Die Landtagswahl in Nordrhein-Westfalen am gestrigen Sonntag war in vielerlei Hinsicht bemerkenswert. Wir sind selten politisch, möchten aber aufgrund der Ereignisse rund um CDU, SPD und den Grünen die Frage stellen, was der Ausgang der Wahl für Online- bzw. Computerspiele bedeutet. Wir haben bereits häufiger über das gerne auch mal als Politikum genutzte Thema Killerspiele berichtet.
Meist in zeitlichem Zusammenhang mit einem Amoklauf wird dieses, gar nicht für eine politische Profilierung geeignete Thema, als eben solches genutzt. Im Wahlkampf der NRW Wahl wurde das Thema bei keiner der Parteien zum Wahlkampfthema gemacht – was vielleicht auch daran liegt, dass es in NRW noch keinen Amoklauf gab, den man Counterstrike und Co zurechnen könnte. Sehr wohl konnte in NRW aber die Piratenpartei mit ihrer bekannten Einstellung zu dem Thema gewählt werden. Erst in den Wahlergebnissen, dann in den Hochrechnungen rangiert die Partei leider unter “Sonstiges”, so dass man einen Blick auf die (gefühlten) Wahlsieger SPD und Grüne werfen sollte.

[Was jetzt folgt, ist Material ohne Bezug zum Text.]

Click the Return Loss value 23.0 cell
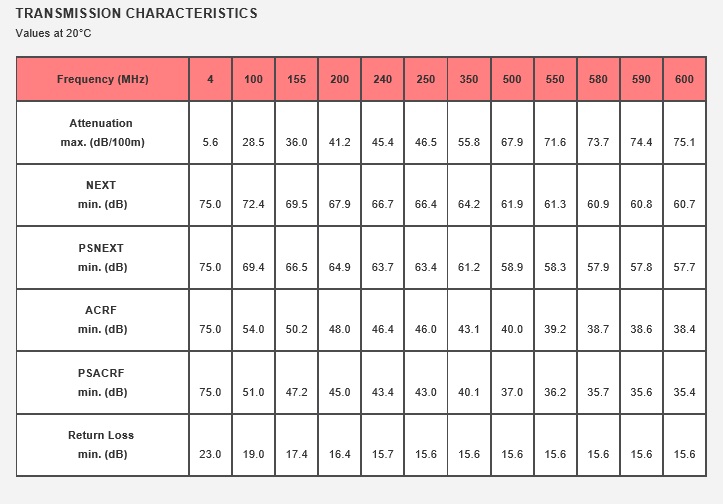tap(210, 445)
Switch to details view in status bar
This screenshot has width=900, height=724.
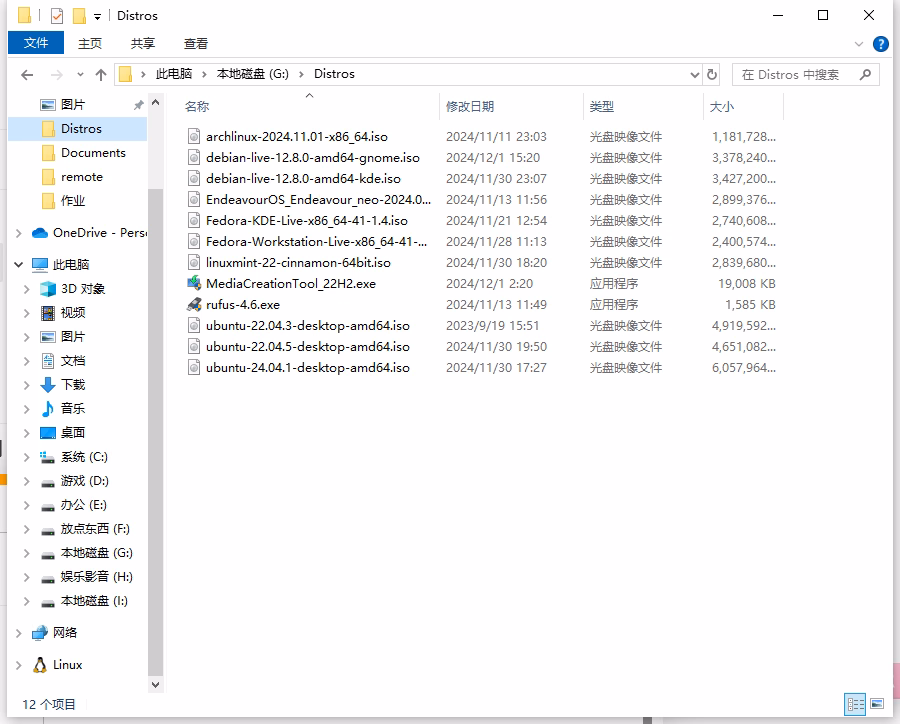855,704
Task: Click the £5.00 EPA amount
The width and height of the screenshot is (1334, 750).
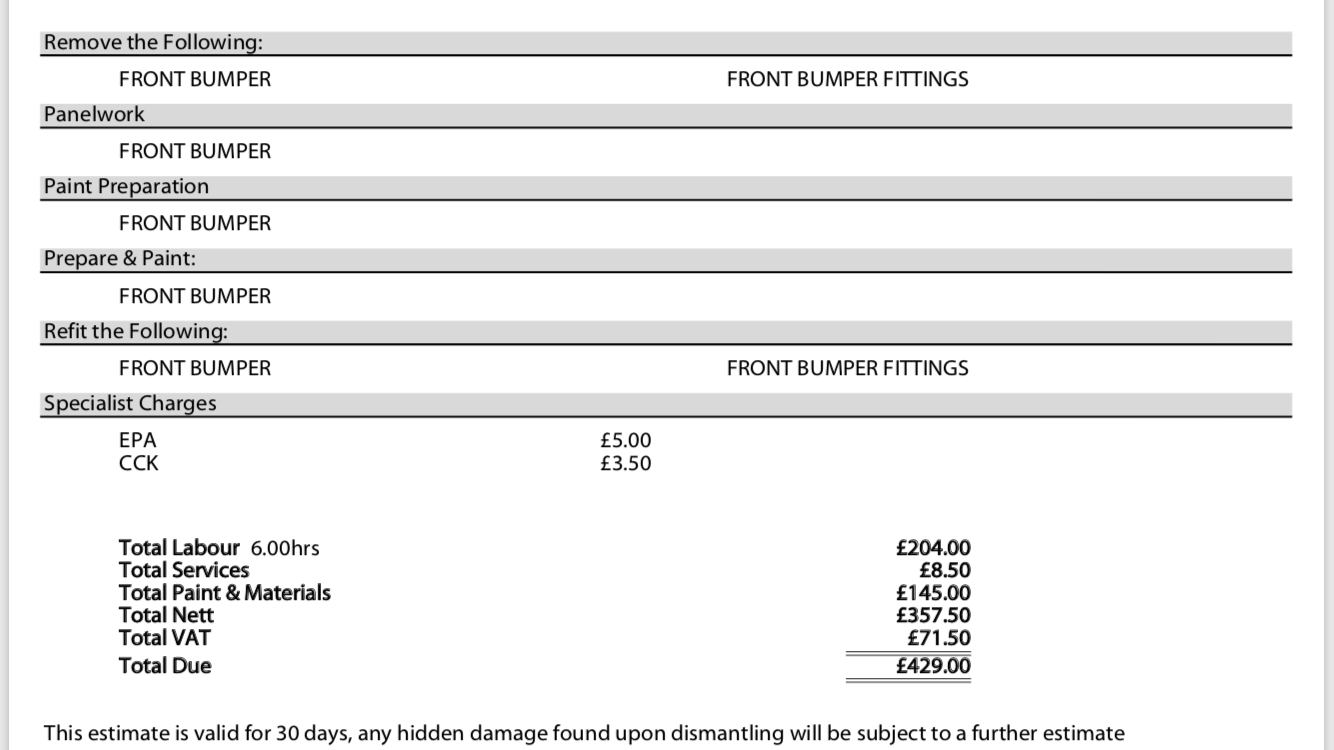Action: [x=626, y=440]
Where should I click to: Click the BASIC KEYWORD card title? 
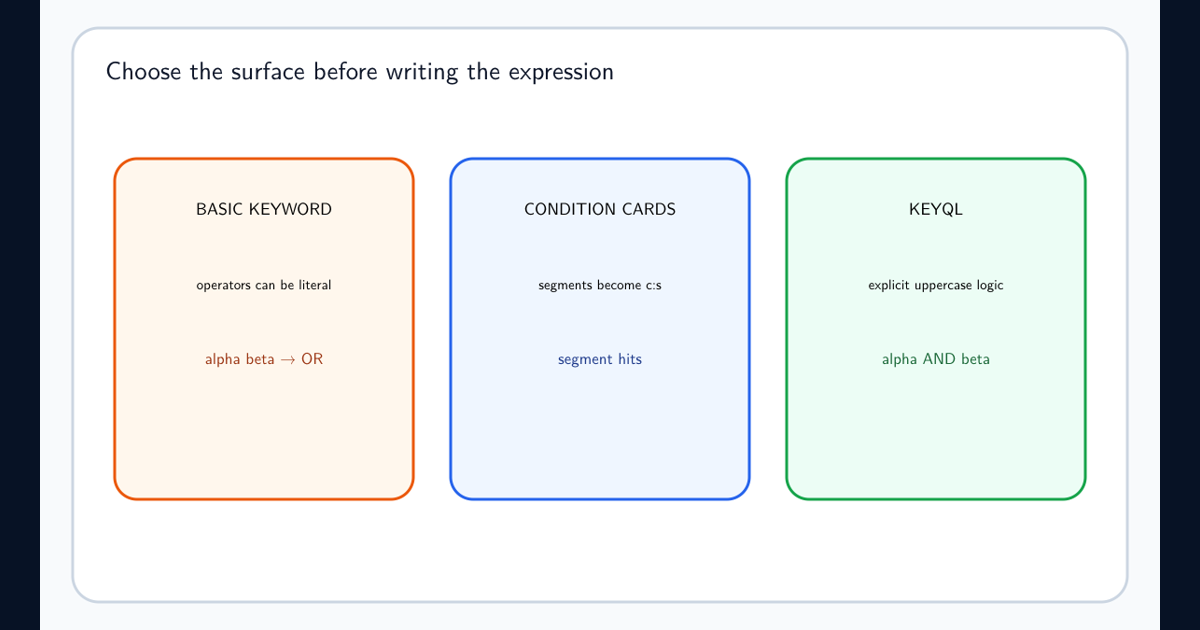click(264, 209)
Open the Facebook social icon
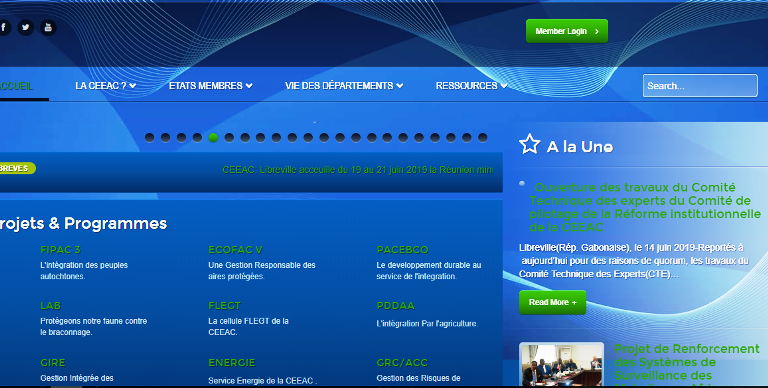 pyautogui.click(x=3, y=27)
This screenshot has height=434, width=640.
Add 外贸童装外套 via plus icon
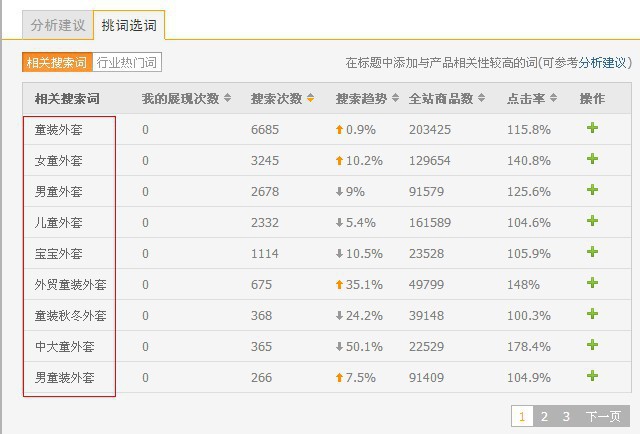(592, 284)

Beide Parteien haben eine eher distanzierte Einstellung zum Thema und würden als “Killerspiele” bekannte oder klassifizierte Titel sehr gerne verbieten, vermutet man hier doch eine Quelle des Übels. Sollte eine Koalition aus rot-grün in NRW zustande kommen, werden sicher zahlreiche andere Themen auf der Agenda stehen, zumal schwarz-gelb auch im Bundesrat die Mehrheit verloren hat. Indirekt kann aus NRW jetzt also, zumindest durch Blockadehaltung, mitregiert werden.

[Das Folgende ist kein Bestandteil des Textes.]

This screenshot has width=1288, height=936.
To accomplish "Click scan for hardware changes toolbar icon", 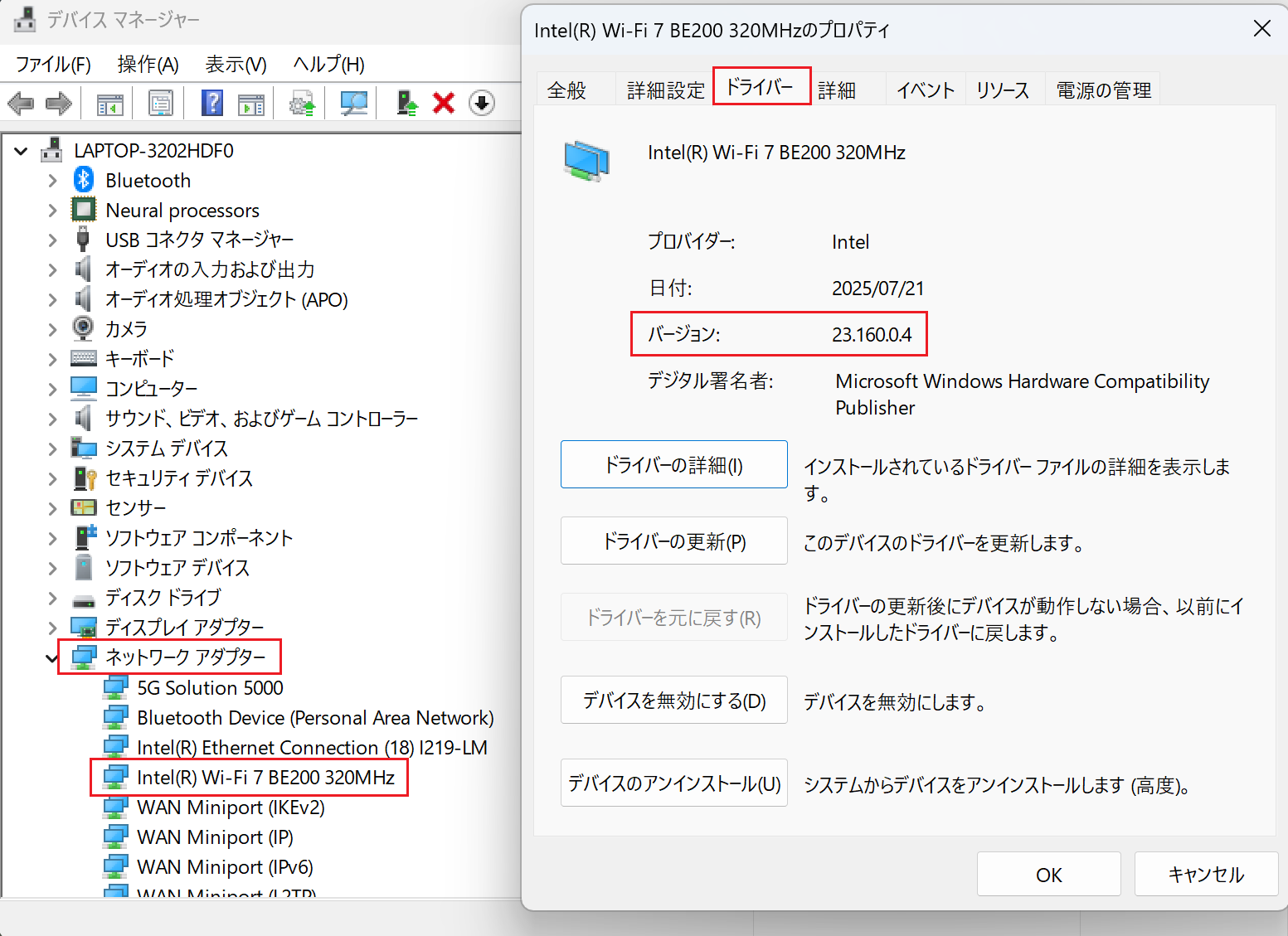I will tap(354, 104).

Der Wahlausgang dürfte folglich zunächst keine unmittelbare Wirkung auf Onlinespiele oder gar Ego-Shooter haben, denkbar ist allerdings, dass eine Koalition regieren wird, die dem Thema nicht besonders aufgeschlossen gegenüber steht und, wie in der Vergangenheit durch Stellungnahmen bewiesen, das Thema Killerspiele Verbot gern für sich besetzt.